Quant à la 2e Cie, isolée du bataillon dès le début de l'engagement, elle ne cessera durant deux jours de courir du sud au nord et de l'est à l'ouest. Dirigée sur Le Chatelet puis sur Avesnes, trouvant la route de Beaumont coupée par l'ennemi, elle revient sur Thuin. retourne sur Maubeuge d'où elle est lancée vers Mont‑Doulers. Quelle magnifique unité ! Lorsque le 18, à 22 heures, elle parvient à Boussois, les équipages tombent de fatigue, ne pensent qu'à dormir et cependant ils procèdent tant bien que mal aux pleins et aux graissages sans aucune nervosité, sans récrimination. Le moral est admirable.
Le 21 mai, le Colonel Mariage se rend au Général allemand. Celui‑ci manifeste « son extrême étonnement de trouver devant lui si peu de force . »
Si le bataillon ne combat plus, les souffrances ne sont pas disparues. Le pénible embarquement de Dunkerque durant les journées des 29 et 30 seront encore une nouvelle épreuve.
Le 29 partant pour l'Embectage, le personnel est rassemblé en colonne par trois. A la sortie de Dunkerque, un Général est arrêté, aussitôt le bataillon est mis au pas cadencé et défie tête gauche tout comme à une prise d'arme en garnison, Le Général manifeste sa satisfaction au Chef de Bataillon (Marine Dunkerque, par Maurice Guierre, page 252 ).
Le 30, contre‑ordre est donné pour l'embarquement. Ce faux‑départ sera pour le personnel l'heureuse chance de la campagne, car le torpilleur le Douaisien sur lequel il devait être embarqué fut torpillé et coulé alors qu'il voguait vers l'Angleterre.

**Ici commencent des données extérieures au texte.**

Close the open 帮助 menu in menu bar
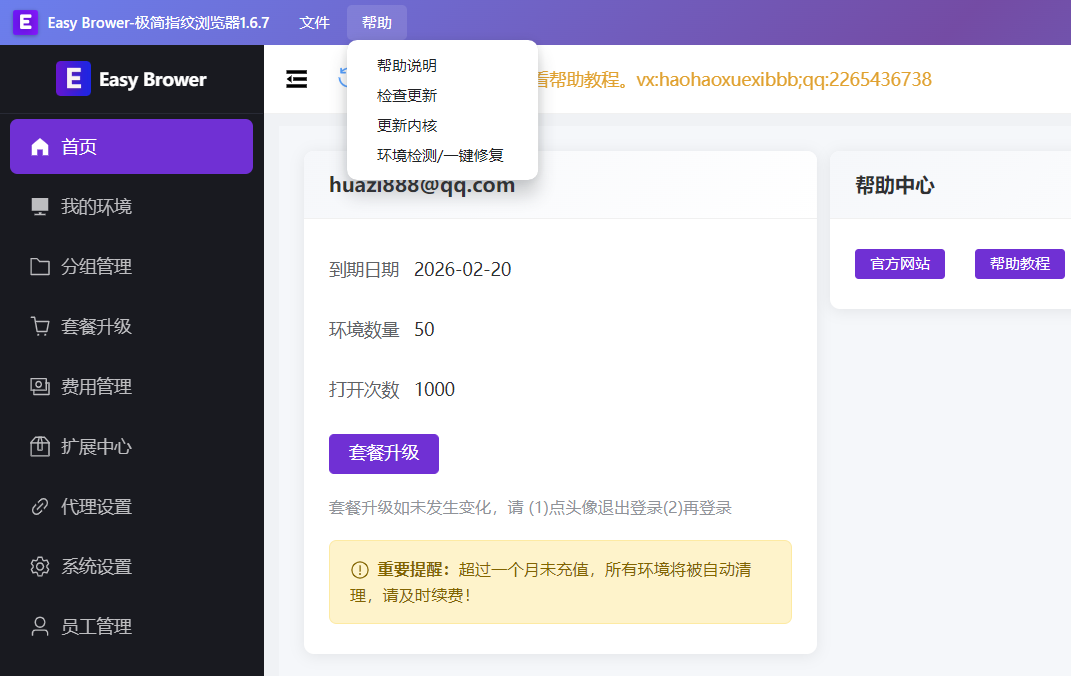 (377, 22)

Bravoure, discipline, cohésion, esprit de sacrifice, sans aucune défaillance, les équipages du 39e ont vaillamment combattu et pourtant comme ceux du bataillon frère du 38e les conditions morales étaient des plus pénibles. Originaires du Nord, ils se sont battus chez eux, dans leur village. Malgré cette atroce situation les équipages du 39e n'ont pas failli à la tradition de l'Arme.

Extrait de l'ouvrage « Nouvelles vérités sur les Combattants » de Jean Labusquière.
Au 5e Corps, la 5e D.I.N.A. continue sa lutte extrêmement violente pour sortir de la forêt de Mormal. Le 39e bataillon de chars qui l'appuie tente, au crépuscule de nettoyer la forêt. Il s'y battra toute la nuit, détruisant de nombreux chars, mais perdant la plupart des  siens qui sautent sur les mines ou qui sont écrasés sous les coups de 77.
A la fin de la matinée du 20 tous ses engins sont détruits et une de ses compagnies, la 3e, partie avec 121 officiers, sous‑officiers et hommes ne possède plus que 3 officiers et 37 sous‑officiers et chasseurs. Le 21 lorsqu'il gagne Denain il ne restera plus qu’un char au Bataillon.